Assignment: Using the records below, transcribe word for word the stretch from the line that contains "Image resolution: width=1568 pixels, height=435" through the line that contains "Task: Go to page 3 of transactions", both end lines included, and nothing else.

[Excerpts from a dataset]
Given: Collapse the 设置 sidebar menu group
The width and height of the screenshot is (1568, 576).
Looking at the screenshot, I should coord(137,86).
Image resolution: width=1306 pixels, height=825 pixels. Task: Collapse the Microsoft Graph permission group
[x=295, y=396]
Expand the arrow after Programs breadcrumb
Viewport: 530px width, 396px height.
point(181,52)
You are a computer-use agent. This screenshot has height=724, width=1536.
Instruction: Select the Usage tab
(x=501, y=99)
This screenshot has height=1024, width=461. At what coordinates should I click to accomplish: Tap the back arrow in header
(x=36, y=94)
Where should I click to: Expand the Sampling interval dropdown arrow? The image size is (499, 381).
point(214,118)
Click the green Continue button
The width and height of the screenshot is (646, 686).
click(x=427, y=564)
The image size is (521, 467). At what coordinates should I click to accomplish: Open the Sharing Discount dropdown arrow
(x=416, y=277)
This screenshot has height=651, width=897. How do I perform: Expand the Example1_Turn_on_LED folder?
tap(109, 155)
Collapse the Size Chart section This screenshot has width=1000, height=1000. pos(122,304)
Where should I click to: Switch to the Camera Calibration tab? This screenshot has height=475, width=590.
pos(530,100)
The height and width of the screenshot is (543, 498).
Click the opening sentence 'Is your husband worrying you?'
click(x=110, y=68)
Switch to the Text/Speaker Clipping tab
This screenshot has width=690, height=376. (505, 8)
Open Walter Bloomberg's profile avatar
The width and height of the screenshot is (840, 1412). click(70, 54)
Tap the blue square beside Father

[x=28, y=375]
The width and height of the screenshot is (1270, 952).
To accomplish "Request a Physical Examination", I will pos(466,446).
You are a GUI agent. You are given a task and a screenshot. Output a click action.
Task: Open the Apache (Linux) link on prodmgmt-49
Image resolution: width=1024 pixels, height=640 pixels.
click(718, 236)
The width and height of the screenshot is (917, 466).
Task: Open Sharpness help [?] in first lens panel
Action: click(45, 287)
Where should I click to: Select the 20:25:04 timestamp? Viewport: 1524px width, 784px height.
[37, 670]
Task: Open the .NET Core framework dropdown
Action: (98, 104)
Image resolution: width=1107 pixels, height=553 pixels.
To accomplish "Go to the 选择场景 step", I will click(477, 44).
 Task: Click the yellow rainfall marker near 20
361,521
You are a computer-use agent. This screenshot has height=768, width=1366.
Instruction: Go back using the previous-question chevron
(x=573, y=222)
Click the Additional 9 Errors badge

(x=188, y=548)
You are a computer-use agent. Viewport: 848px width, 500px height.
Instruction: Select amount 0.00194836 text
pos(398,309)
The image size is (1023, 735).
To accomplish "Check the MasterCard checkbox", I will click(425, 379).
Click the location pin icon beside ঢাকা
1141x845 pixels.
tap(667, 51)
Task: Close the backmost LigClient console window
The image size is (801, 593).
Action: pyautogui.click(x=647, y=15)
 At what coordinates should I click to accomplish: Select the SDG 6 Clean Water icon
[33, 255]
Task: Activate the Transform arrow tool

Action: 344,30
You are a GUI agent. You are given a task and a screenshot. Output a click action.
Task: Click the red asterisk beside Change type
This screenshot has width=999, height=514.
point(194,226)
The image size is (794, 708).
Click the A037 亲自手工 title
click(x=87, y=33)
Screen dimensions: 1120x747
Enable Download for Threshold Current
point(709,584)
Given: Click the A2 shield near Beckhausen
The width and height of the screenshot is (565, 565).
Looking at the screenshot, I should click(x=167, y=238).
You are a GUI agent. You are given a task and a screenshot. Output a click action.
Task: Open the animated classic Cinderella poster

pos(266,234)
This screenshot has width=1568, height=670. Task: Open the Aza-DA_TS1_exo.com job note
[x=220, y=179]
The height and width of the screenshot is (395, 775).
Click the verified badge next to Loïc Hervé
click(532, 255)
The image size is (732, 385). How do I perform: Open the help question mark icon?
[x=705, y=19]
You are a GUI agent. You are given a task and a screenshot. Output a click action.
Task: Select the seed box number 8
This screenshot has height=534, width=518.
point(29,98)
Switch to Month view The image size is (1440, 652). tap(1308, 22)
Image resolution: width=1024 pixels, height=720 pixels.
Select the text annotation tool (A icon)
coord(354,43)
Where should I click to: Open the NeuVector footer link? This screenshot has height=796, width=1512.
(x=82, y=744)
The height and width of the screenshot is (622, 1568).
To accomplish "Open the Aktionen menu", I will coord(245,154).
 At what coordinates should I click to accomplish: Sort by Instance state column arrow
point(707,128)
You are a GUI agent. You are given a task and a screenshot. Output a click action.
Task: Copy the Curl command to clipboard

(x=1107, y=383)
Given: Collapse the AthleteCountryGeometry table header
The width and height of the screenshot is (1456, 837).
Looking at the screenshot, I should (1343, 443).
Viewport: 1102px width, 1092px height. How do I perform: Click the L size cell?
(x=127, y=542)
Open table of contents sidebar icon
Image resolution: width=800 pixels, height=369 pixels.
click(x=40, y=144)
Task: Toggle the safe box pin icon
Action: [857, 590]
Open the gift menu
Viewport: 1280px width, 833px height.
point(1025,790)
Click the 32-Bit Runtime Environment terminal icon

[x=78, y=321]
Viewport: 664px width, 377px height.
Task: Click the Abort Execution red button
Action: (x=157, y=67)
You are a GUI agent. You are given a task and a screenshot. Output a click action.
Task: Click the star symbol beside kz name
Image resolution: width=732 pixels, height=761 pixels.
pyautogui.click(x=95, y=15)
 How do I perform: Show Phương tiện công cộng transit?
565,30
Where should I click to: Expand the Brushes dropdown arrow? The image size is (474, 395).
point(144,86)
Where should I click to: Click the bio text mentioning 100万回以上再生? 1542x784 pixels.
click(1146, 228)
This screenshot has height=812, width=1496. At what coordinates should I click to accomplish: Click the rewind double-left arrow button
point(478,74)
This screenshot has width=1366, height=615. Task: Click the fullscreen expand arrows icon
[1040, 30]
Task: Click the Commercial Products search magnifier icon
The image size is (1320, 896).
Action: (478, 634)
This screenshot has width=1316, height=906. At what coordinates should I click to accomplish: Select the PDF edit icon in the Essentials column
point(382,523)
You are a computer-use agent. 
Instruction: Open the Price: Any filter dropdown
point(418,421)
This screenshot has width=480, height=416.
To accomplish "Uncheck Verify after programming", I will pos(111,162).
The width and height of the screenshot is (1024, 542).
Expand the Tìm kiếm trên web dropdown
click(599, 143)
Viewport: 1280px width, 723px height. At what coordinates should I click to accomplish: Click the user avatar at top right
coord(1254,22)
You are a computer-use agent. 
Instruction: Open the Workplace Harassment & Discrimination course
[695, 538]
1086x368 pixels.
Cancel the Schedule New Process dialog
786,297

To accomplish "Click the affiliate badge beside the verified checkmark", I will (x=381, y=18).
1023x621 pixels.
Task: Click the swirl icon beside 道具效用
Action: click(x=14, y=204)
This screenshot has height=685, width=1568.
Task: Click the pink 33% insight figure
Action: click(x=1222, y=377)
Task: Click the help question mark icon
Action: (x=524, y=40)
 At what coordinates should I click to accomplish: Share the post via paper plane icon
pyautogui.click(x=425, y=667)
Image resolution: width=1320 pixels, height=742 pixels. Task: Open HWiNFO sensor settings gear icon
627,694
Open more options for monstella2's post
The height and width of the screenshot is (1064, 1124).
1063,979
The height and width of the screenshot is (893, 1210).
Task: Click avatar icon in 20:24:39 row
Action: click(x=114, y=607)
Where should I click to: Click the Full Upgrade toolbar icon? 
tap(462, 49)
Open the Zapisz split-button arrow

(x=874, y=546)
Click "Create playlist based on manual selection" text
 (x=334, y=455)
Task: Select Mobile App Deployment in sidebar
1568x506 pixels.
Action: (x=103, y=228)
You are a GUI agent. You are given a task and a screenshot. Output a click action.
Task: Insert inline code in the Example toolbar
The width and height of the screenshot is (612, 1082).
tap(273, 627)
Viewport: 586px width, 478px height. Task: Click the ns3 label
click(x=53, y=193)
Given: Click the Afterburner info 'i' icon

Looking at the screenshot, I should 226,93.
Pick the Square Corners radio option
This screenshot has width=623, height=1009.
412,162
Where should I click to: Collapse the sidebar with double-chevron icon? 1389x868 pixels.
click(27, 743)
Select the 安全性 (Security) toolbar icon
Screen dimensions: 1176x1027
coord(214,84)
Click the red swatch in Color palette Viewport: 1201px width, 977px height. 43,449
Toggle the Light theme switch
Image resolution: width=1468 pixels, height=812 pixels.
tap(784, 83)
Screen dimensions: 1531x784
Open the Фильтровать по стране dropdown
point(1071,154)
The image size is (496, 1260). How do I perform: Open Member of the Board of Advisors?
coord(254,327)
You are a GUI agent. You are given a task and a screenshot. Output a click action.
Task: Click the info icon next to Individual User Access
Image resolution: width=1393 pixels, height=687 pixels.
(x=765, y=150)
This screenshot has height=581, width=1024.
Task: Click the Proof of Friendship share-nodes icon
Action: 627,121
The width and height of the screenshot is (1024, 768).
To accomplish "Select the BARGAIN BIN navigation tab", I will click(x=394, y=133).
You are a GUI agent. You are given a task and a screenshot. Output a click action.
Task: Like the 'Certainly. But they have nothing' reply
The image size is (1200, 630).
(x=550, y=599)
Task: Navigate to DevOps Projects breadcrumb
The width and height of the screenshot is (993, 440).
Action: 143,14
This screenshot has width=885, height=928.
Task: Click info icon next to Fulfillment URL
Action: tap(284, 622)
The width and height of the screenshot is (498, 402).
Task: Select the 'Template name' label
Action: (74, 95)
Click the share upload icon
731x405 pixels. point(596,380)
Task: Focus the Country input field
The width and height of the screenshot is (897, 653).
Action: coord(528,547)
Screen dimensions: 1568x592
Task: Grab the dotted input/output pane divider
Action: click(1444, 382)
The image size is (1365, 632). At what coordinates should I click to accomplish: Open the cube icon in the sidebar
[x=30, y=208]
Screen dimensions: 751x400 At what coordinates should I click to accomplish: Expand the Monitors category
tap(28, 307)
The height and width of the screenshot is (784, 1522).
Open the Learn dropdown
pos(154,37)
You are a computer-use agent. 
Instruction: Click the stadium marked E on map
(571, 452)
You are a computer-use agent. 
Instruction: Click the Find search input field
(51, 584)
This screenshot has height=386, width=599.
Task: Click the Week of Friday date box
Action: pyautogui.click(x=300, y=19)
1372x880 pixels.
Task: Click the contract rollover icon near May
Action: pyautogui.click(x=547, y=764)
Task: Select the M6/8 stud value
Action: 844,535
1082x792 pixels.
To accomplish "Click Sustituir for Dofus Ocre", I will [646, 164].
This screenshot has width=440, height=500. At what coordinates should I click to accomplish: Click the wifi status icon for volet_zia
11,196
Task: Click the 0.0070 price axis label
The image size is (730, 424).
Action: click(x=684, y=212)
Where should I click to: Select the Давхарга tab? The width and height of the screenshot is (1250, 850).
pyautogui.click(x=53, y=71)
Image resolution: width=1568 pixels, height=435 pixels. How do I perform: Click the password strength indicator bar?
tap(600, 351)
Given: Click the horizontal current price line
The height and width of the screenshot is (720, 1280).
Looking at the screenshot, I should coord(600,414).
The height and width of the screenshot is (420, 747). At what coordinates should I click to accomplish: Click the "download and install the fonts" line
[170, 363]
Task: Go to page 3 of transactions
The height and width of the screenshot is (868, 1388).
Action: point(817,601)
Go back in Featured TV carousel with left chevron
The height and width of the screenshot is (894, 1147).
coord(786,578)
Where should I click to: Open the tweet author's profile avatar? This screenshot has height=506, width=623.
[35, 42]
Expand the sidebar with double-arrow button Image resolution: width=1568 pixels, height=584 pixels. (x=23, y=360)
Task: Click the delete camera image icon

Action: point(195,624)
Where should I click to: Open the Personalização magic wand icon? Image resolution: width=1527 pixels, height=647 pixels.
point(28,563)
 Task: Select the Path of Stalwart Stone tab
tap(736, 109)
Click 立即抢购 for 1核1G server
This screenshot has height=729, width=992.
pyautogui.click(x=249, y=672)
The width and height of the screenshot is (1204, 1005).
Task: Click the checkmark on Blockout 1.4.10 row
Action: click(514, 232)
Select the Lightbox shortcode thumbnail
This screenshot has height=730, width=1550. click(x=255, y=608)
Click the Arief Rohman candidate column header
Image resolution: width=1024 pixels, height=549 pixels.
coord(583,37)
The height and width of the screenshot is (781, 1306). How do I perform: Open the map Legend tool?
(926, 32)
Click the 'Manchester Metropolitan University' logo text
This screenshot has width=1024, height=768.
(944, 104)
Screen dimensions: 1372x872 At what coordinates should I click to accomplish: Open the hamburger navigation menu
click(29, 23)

Result of the task:
Image resolution: width=1568 pixels, height=435 pixels. How do I perform: Click the password strength indicator bar?
tap(600, 351)
Given: Click the horizontal current price line
The height and width of the screenshot is (720, 1280).
Looking at the screenshot, I should coord(600,414).
The height and width of the screenshot is (420, 747). At what coordinates should I click to accomplish: Click the "download and install the fonts" line
[170, 363]
Task: Go to page 3 of transactions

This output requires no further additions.